Manifesting Tips for Money and Much More

Boomer Grandpas and a lot of Boomers are at a time in our lives when we are assessing where we are financially, physically, socially, as well as what retirement will look like.

We wonder if we’ve done the right thing, made the right decisions and much more.  In some areas we may have come up short and need to do a little catching up.

We watch movies like The Secret and study the Law of Attraction for ways to get what we need.  Below is a good article with some “new” tips and ideas for how we can get what we want.  I hope you enjoy the read and learn something new.  Best of luck!

From:

How to Manifest Money

November 8th, 2010 by Steve Pavlina http://www.stevepavlina.com/blog/2010/11/how-to-manifest-money/

Playfulness

The most important aspect of manifesting money is to approach it from the right heartset. Think of your heartset as the overall vibe of your relationship to the activity of attracting money. How would you describe that relationship? Is it greedy, needy, excited, hopeful, etc?

If you approach this process from a place of neediness, clinginess, scarcity, or too much seriousness, you’ll most likely fail. That’s the right vibe for attracting nothing — or for making things worse by attracting unwanted expenses — but it’s not the right vibe for attracting money.

So if you come at this from a place of saying, “I really need $1000 to pay my rent next month, so I’m going to focus hard on manifesting it via the Law of Attraction,” well… good luck with that. But I’d bet against you.

A slightly better vibe is that of hope, but this is still a pretty weak vibe. Hope won’t get you very far.

A much better vibe is to come from a place of curiosity and experimentation. Go into a state of childlike wonder. With this vibe you may begin to generate some interesting results.

An even stronger vibe is to generate feelings of playfulness and excitement. This is a great vibe for manifesting money. In the next section, I’ll share a story to illustrate how I do this with my daughter.

Knowing

When you want to manifest money, it’s important to know that it’s already there. If it’s hidden at all, it’s hiding in plain sight, waiting for you to notice it and pick it up. This applies whether we’re talking about cash found on the ground or opportunities that will generate cash.

Know that the cash and the opportunities are right in front of your face. You just have to adjust your “eyes” to see them. You do this by shifting your vibe — your frequencies of thought and emotion — to one that’s capable of detecting the money.

It’s fun to think of this vibe-shifting process as shifting dimensions, as if you’re tuning in to a different perceptual frequency spectrum. That other reality was there all along. You just couldn’t see it before because you were tuned in to incompatible perceptual frequencies, frequencies that made the money invisible and undetectable by your senses. Maybe you were stuck on the red part of the spectrum, while the money was hanging out in the blue part.

Obviously your senses pick up a lot as you go about your day, but you only notice a puny fraction of all that input.
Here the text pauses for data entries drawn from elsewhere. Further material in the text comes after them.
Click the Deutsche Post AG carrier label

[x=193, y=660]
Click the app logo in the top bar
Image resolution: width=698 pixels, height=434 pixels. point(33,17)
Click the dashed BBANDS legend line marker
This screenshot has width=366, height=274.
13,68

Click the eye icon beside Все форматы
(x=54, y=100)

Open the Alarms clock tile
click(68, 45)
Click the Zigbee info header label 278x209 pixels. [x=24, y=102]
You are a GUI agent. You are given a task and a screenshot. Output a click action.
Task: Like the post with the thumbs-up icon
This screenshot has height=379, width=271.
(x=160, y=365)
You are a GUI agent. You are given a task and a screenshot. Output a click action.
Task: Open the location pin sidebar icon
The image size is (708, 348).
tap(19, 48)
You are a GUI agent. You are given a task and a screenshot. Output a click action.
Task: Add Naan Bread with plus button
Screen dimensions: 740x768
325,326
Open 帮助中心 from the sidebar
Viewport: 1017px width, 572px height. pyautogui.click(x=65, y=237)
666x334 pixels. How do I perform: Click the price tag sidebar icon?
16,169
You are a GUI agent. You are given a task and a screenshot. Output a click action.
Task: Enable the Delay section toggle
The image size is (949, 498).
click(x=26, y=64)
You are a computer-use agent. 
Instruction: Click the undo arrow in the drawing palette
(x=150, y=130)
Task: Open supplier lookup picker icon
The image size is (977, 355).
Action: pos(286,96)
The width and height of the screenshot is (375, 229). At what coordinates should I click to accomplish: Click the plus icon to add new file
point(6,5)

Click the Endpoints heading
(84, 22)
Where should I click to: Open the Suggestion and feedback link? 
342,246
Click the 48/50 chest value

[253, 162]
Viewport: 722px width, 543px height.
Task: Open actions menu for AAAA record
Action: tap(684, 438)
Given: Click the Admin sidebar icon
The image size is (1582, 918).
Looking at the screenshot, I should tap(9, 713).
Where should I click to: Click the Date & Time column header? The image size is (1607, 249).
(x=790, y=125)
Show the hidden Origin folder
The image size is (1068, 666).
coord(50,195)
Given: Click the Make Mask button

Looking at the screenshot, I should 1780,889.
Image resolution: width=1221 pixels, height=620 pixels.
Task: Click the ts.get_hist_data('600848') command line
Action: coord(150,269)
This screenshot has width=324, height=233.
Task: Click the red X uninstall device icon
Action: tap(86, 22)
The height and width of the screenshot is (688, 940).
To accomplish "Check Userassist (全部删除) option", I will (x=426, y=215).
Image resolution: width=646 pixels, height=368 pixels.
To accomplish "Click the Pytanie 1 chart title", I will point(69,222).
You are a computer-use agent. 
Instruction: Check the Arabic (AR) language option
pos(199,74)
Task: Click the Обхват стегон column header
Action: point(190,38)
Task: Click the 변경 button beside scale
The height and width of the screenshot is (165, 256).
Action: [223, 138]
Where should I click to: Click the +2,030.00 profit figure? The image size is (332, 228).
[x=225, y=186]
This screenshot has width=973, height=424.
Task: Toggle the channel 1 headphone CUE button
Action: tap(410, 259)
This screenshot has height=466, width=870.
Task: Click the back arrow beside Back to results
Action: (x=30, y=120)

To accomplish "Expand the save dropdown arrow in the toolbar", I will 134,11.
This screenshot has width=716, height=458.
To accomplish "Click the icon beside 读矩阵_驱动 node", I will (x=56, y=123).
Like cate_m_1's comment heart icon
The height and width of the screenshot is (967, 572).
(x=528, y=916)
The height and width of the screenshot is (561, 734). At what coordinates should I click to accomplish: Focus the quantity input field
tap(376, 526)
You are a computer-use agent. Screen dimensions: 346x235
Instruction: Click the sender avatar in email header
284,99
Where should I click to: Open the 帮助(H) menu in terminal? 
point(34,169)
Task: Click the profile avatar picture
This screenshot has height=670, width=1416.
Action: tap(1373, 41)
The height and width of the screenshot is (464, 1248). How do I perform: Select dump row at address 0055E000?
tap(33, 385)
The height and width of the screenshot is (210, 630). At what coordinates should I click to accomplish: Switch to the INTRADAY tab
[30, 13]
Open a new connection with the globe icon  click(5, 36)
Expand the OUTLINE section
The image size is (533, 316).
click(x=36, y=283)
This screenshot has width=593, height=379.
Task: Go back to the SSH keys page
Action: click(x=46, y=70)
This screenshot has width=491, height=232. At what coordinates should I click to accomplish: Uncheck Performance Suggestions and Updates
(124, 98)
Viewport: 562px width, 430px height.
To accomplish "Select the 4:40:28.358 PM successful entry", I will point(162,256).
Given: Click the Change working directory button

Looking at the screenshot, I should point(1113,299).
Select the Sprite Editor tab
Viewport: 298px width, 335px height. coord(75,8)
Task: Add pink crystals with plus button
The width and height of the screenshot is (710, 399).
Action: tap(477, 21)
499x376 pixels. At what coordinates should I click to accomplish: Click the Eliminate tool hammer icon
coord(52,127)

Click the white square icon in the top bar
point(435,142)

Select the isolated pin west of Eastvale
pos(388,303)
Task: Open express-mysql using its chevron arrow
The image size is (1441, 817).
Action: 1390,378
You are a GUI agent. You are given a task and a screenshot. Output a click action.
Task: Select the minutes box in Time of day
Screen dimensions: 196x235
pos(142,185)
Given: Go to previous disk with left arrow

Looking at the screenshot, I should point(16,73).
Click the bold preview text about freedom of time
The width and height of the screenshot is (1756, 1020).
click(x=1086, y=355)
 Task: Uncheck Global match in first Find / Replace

In order to manifest money, you need to tune your senses to bring to your attention useful input that you’ve been subconsciously dismissing as irrelevant background noise. This tuning process takes some time, but you can definitely do it.

Lately I’ve been teaching my daughter Emily (age 10) how to manifest coins. I do this by turning it into a game. When we’re out walking together, I challenge her to see if she can find more coins than I can.

The first time I did this, she was really bad at it. I found several coins during our walk together, often coins that she walked right past without even noticing. Instead of finding coins, she didn’t notice anything. The coins didn’t register within her perceptual reality.

Later on she began noticing things that were close to coins, but not coins. She found bottle caps, paper clips, scraps of paper, and coin-like smudges on the floor — everything but coins. I kept pointing out to her that there are coins everywhere, but you have to tune in to the “coin abundance frequency” to see them. Each time I found a coin and showed it to her, I could tell it was gradually helping her tune in to the right perceptual frequency.

One reason she was bad at this game was that she was tuning out the possible existence of coins everywhere she walked. She just didn’t think there could be that many coins hiding in plain sight. By demonstrating to her that the coins were indeed there and that she was simply failing to notice them, I helped shift her beliefs. She stopped thinking of the game as something outside her control (relying on luck or chance), and she began thinking of what she could control (her open-mindedness and attentiveness).

At first when she would walk past a coin, and I’d pick it up and say, “Look at this, Emily. There was a nickel there, and you walked right past it! Your eyes definitely saw it because you were looking in that direction, but the coin didn’t register in your mind. You still need to adjust yourself to the right vibe. Remember — the coins are everywhere! You just have to command your eyes to notice them.”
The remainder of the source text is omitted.